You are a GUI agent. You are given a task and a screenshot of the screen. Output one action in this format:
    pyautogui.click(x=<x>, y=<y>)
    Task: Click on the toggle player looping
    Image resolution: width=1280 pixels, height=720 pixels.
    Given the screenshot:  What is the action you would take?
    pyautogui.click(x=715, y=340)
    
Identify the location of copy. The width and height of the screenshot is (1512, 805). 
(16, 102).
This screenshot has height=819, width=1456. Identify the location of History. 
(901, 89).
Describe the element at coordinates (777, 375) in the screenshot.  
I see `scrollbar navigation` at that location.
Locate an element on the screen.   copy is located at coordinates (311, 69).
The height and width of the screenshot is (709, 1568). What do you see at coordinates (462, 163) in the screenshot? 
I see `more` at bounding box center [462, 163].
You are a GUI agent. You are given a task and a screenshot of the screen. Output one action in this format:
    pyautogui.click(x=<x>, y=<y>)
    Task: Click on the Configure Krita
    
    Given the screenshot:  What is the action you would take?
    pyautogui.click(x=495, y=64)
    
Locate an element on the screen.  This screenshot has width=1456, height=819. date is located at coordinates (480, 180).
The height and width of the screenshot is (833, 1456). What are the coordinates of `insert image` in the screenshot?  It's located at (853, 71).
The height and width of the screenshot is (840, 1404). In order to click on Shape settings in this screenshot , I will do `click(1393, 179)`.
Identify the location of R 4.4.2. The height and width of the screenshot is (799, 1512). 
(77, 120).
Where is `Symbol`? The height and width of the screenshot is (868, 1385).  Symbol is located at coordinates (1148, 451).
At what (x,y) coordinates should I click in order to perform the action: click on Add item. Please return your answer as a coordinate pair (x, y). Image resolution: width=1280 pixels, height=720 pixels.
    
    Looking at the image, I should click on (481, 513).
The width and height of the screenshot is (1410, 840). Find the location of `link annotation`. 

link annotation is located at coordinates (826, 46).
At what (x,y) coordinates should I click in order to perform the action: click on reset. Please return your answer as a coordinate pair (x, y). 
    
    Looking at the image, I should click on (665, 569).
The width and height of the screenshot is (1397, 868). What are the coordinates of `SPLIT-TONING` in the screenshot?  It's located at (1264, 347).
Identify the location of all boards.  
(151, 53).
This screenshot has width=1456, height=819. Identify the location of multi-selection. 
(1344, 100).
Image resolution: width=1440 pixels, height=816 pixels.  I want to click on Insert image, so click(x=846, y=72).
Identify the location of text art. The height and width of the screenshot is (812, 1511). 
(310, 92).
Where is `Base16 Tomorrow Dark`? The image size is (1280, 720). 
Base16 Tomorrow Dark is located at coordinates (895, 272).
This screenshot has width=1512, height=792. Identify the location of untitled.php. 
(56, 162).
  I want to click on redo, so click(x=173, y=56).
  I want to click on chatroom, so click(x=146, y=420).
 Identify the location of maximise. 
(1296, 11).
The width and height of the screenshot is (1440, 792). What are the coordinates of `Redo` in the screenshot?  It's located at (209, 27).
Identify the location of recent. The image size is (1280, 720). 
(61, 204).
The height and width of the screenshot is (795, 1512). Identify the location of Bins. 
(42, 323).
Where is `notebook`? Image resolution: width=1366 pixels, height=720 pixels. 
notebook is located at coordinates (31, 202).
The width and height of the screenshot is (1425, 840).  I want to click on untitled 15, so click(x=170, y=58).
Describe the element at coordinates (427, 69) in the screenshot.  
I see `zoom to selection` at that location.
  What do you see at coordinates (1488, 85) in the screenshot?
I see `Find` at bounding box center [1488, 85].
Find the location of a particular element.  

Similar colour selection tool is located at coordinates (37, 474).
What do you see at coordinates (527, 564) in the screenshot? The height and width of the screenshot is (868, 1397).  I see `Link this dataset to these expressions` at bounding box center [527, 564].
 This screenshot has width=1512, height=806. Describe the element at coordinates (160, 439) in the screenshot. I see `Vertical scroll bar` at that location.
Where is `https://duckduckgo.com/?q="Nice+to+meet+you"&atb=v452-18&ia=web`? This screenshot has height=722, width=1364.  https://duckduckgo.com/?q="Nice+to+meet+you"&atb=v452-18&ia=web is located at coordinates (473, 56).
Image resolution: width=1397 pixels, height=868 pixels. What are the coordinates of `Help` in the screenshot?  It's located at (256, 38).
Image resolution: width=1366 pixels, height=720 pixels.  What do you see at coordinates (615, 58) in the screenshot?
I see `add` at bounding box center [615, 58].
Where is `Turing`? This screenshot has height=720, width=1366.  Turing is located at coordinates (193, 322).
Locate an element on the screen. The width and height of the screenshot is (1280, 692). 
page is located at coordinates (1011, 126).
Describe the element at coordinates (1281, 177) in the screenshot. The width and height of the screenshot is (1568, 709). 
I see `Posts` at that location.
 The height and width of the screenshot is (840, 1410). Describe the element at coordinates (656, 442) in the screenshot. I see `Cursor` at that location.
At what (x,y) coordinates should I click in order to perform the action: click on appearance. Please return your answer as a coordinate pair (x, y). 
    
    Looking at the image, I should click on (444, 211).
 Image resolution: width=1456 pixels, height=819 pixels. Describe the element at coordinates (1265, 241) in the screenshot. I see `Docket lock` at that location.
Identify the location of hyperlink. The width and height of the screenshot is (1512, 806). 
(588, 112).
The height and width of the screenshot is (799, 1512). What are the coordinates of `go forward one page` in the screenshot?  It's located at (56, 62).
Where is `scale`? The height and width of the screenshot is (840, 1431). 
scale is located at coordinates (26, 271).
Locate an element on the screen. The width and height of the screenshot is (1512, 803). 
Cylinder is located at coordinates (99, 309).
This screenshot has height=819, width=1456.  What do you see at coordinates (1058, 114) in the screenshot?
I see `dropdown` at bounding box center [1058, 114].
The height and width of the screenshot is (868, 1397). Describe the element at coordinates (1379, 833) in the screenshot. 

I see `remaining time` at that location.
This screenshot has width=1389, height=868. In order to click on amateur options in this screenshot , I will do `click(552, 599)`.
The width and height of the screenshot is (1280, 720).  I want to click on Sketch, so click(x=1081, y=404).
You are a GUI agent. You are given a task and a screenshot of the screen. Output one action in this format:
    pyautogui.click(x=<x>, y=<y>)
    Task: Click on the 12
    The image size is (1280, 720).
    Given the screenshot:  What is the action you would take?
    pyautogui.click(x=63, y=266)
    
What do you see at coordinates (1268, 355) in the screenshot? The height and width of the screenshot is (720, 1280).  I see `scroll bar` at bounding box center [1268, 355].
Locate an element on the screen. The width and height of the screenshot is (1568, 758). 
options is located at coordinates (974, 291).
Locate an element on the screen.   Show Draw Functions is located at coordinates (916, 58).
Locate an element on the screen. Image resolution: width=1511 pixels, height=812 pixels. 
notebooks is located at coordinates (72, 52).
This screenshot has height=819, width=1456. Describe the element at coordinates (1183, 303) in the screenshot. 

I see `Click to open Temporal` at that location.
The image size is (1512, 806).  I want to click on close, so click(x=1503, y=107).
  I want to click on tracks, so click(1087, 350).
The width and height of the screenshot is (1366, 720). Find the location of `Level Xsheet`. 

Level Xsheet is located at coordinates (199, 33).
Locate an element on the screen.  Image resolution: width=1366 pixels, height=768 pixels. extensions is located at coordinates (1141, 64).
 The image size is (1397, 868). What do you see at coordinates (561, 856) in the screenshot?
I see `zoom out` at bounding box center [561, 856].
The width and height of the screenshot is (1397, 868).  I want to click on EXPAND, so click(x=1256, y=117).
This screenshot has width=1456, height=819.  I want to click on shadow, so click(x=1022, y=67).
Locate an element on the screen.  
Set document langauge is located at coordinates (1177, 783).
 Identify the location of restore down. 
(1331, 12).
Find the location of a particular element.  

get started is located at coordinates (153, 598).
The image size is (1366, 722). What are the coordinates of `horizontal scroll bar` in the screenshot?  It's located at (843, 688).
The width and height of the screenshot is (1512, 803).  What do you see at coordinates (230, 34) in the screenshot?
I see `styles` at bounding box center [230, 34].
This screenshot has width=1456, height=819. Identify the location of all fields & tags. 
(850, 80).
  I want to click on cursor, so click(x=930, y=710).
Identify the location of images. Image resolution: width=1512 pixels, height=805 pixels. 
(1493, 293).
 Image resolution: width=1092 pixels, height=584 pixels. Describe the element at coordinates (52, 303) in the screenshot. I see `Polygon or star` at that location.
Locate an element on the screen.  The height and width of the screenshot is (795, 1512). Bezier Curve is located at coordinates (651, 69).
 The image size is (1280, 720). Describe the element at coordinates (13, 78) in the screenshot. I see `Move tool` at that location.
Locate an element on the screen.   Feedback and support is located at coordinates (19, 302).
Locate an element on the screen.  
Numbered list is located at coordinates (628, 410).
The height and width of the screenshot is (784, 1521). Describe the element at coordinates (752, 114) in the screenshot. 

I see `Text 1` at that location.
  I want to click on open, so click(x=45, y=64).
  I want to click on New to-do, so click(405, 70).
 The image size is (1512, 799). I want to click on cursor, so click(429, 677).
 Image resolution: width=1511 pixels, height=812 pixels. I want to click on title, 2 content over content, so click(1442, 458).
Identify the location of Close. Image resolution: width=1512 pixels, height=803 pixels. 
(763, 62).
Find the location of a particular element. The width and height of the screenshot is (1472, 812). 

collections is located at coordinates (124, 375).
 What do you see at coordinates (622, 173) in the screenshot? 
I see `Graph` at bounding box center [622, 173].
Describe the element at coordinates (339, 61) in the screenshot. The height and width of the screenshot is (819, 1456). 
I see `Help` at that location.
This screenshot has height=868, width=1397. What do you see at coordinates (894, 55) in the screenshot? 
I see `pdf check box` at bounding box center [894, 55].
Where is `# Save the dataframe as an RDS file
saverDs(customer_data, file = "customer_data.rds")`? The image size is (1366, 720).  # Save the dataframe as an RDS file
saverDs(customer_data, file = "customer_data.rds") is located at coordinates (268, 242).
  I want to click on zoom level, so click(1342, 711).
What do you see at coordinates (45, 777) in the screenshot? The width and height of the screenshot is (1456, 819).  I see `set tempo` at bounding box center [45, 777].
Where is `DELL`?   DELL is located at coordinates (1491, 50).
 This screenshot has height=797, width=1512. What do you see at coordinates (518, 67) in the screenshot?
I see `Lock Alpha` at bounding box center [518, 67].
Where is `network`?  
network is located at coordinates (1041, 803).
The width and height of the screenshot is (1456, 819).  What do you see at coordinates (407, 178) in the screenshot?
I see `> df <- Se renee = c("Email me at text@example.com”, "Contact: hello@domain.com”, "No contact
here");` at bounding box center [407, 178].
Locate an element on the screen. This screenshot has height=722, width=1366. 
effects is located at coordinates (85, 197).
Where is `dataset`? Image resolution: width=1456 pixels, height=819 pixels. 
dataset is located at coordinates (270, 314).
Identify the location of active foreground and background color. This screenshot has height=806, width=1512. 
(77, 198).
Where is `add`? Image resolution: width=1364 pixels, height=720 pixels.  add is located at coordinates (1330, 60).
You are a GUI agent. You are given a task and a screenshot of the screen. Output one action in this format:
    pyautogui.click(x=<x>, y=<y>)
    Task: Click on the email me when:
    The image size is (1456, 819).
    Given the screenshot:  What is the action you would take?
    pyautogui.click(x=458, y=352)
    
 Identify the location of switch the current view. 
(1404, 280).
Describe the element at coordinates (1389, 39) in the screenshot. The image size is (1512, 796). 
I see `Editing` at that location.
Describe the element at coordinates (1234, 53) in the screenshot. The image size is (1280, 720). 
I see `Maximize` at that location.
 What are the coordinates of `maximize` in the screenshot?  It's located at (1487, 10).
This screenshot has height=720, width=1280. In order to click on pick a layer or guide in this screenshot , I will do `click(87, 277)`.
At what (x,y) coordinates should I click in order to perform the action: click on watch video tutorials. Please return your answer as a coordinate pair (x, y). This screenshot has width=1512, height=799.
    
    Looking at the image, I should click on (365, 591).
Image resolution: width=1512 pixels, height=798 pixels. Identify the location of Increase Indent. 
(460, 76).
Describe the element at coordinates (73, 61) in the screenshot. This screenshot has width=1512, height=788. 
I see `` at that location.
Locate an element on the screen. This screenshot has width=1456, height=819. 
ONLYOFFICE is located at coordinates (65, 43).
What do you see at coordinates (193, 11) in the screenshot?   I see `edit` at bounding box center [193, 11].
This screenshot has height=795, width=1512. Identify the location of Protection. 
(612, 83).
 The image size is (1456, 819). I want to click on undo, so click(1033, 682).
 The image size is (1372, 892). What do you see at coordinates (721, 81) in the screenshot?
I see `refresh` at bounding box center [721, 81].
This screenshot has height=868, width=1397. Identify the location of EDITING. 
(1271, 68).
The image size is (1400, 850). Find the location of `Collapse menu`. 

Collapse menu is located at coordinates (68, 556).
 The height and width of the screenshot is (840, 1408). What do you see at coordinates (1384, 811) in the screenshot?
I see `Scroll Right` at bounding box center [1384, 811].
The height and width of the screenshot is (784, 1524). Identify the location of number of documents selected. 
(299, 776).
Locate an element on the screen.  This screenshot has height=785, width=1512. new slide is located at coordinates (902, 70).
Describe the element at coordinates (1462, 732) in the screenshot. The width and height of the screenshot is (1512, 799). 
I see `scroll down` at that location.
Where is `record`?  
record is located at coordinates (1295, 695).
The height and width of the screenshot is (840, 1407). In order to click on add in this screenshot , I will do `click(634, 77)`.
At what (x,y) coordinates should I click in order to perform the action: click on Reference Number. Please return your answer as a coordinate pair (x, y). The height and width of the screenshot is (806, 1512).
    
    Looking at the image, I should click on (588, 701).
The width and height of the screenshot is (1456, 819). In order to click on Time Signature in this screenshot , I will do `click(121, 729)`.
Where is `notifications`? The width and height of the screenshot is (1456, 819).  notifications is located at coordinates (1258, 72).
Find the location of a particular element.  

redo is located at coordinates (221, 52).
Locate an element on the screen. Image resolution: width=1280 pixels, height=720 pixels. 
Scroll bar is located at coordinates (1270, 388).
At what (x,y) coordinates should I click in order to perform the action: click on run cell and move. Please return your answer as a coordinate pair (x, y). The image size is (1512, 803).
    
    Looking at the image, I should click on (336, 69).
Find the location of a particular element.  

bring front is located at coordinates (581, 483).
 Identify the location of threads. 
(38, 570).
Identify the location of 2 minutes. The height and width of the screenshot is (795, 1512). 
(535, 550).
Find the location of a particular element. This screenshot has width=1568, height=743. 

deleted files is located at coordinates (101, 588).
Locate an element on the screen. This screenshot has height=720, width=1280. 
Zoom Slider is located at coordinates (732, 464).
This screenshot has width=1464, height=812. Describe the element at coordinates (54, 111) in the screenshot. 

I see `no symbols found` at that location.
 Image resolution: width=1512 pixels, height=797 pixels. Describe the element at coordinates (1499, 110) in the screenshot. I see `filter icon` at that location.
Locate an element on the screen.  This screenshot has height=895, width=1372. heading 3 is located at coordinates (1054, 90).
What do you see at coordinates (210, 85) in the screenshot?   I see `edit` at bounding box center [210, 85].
|---|
* **Exercise goal**:
Swap "Image resolution:" for "Screen size:" in the entries from the line with "This screenshot has height=868, width=1397. What" up to and including the line with "pyautogui.click(x=458, y=352)". Write out those lines again with nothing else changed.

* **Output for this exercise**:
This screenshot has height=868, width=1397. What do you see at coordinates (894, 55) in the screenshot? 
I see `pdf check box` at bounding box center [894, 55].
Where is `# Save the dataframe as an RDS file
saverDs(customer_data, file = "customer_data.rds")`? The image size is (1366, 720).  # Save the dataframe as an RDS file
saverDs(customer_data, file = "customer_data.rds") is located at coordinates (268, 242).
  I want to click on zoom level, so click(1342, 711).
What do you see at coordinates (45, 777) in the screenshot? The width and height of the screenshot is (1456, 819).  I see `set tempo` at bounding box center [45, 777].
Where is `DELL`?   DELL is located at coordinates (1491, 50).
 This screenshot has height=797, width=1512. What do you see at coordinates (518, 67) in the screenshot?
I see `Lock Alpha` at bounding box center [518, 67].
Where is `network`?  
network is located at coordinates (1041, 803).
The width and height of the screenshot is (1456, 819).  What do you see at coordinates (407, 178) in the screenshot?
I see `> df <- Se renee = c("Email me at text@example.com”, "Contact: hello@domain.com”, "No contact
here");` at bounding box center [407, 178].
Locate an element on the screen. This screenshot has height=722, width=1366. 
effects is located at coordinates (85, 197).
Where is `dataset`? Screen size: width=1456 pixels, height=819 pixels. 
dataset is located at coordinates (270, 314).
Identify the location of active foreground and background color. This screenshot has height=806, width=1512. 
(77, 198).
Where is `add`? Screen size: width=1364 pixels, height=720 pixels.  add is located at coordinates (1330, 60).
You are a GUI agent. You are given a task and a screenshot of the screen. Output one action in this format:
    pyautogui.click(x=<x>, y=<y>)
    Task: Click on the email me when:
    The image size is (1456, 819).
    Given the screenshot:  What is the action you would take?
    pyautogui.click(x=458, y=352)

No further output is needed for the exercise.